GLOVER

and CLARK, CAULTON, PERCEVAL, and possibly DUFF


Ellen's mother's family, GLOVER, helped hook her on genealogy: childhood tales of connections to Spencer PERCEVAL (d. 1812 -- the only British prime minister ever to have been assassinated!) and two different noble families (the PERCEVALS who were earls of Egmont, and the DUFFs who were earls of Fife) kept her meaning to trace the links back some day.

Decades later, that connection is still elusive (and possibly mythical). A female PERCEVAL did marry into Ellen's GLOVER line, but while family legend kept her descendants naming sons "Duff" and "Perceval" for generations, her claimed descent from nobility has completely failed to materialize. It figures.

The GLOVERs, whoever they were descended from, eventually settled in Lockport, Niagara County, New York.

(William) Henry GLOVER, a flour miller born in "Canada (Eng.)" around 1843, married Emma CLARK (b. 1844), daughter of English immigrants Joseph CLARK and Sarah CAULTON of Codnor, Derbyshire. Henry and Emma had a daughter, Minnie C. (later Cardullo); their younger child, a son, was Ellen's great-grandfather Herbert Perceval GLOVER (1879-1954).

Henry was the son of William GLOVER (first a stonemason, then a miller), born in Scotland in 1815, and his wife Elizabeth PERCEVAL (aha!), who was probably born in Ireland around 1819 or 1820. According to his obituary, William (whose family moved to Canada in 1832) and Elizabeth met and married in Ontario in 1843. They moved to New York in 1865 (probably late in the year as I can't find them in the state census), probably so William could do Presbyterian mission work.

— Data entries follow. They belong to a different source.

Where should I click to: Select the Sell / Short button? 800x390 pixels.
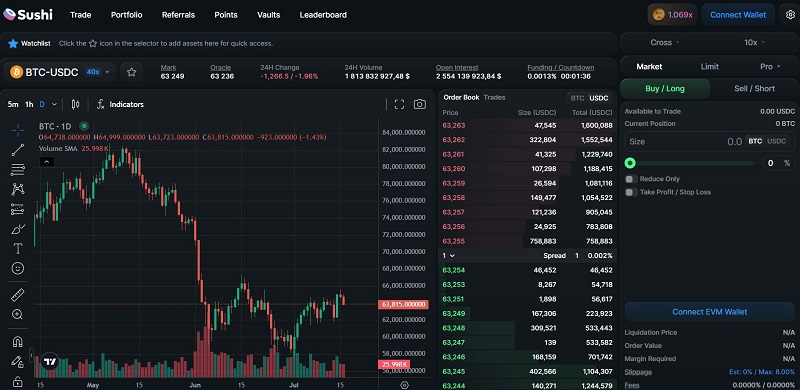click(x=754, y=88)
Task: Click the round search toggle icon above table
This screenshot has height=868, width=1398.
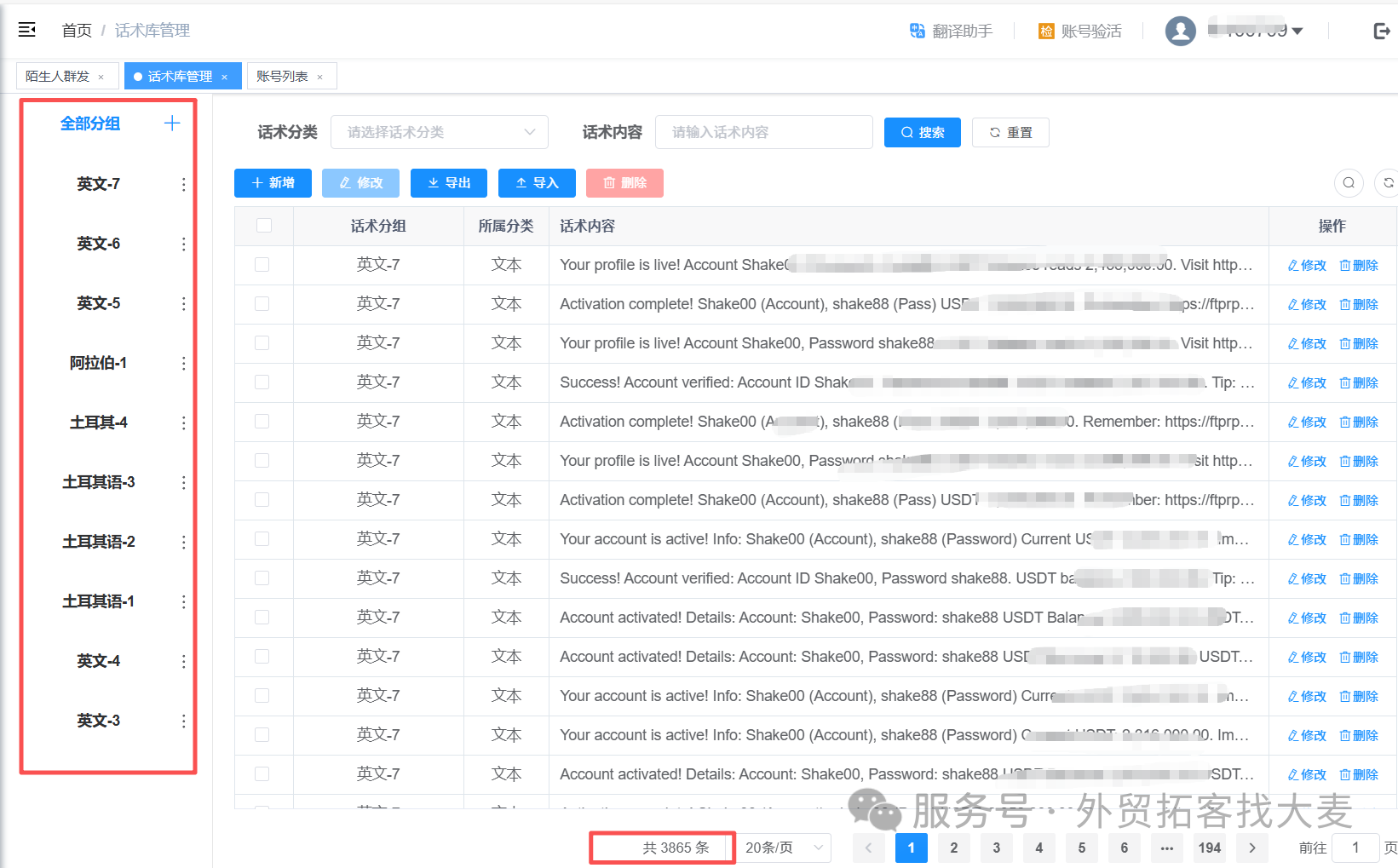Action: (x=1349, y=182)
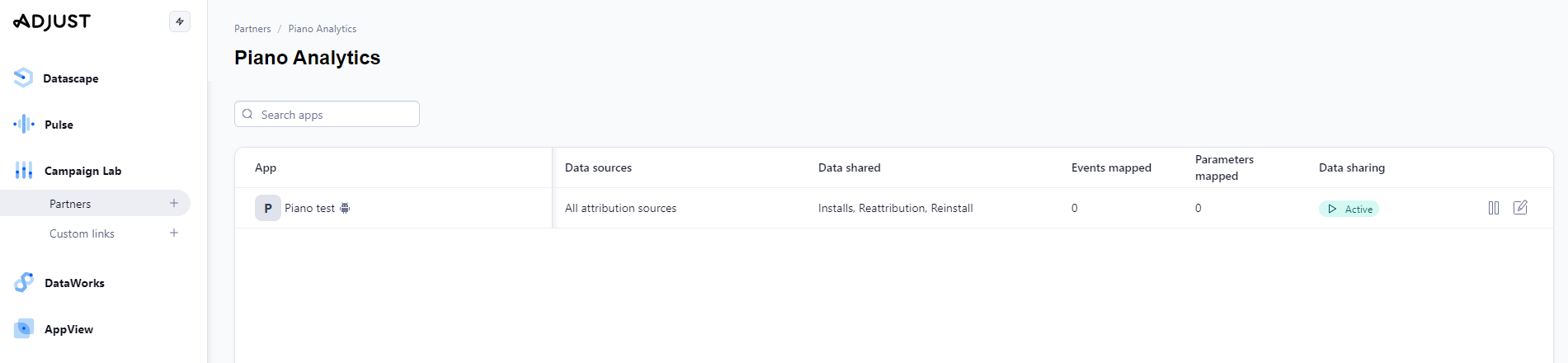This screenshot has width=1568, height=363.
Task: Open Datascape from the sidebar
Action: tap(70, 78)
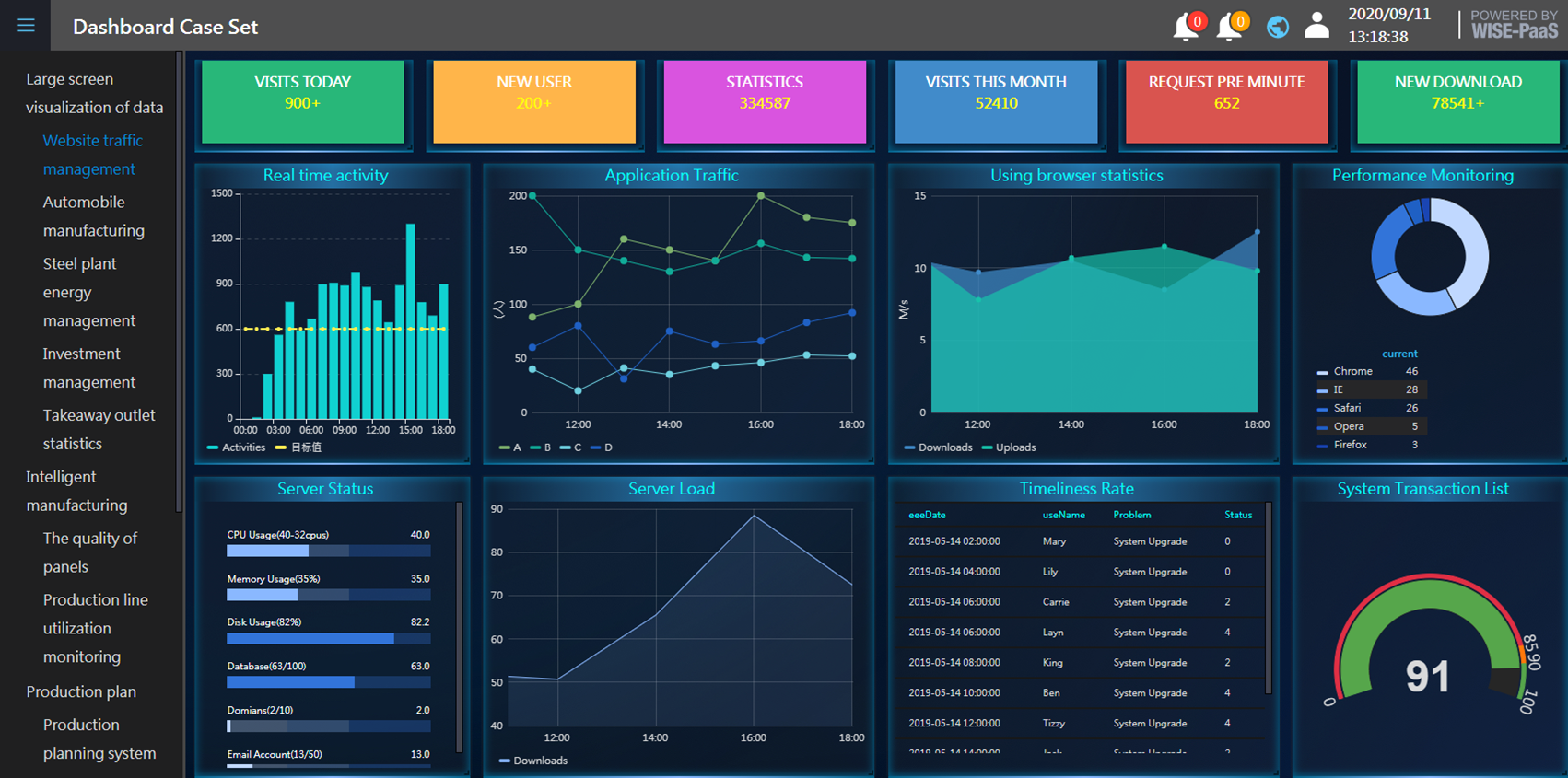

I've now identified five siblings of William (Lewis, Jane, Agnes Logan, Peter, and Jessie) and tracked all six through Ontario census records (in Peterborough and in Haldimand Township), although I can't positively identify their parents William GLOVER (b. 1745) and Agnes LOGAN in Canadian records. But I know where they were born -- Haddington, Scotland (near Edinburgh, in what is now East Lothian) -- and I have good data on several preceding generations of GLOVERs in Haddington, so we can rest on the GLOVERs for the moment.

Elizabeth PERCEVAL is a mystery, though. Why marry the son of a stonemason, then tell your grandchildren that you were born to not one but two noble families?

Alas, her 1843 marriage record has been impossible to locate, and we have no idea where in Ireland she originated. She died 12 Nov. 1891, before the 1900 census (or even the 1892 New York census). Her death record may reflect the tales she told, but we've requested it anyway.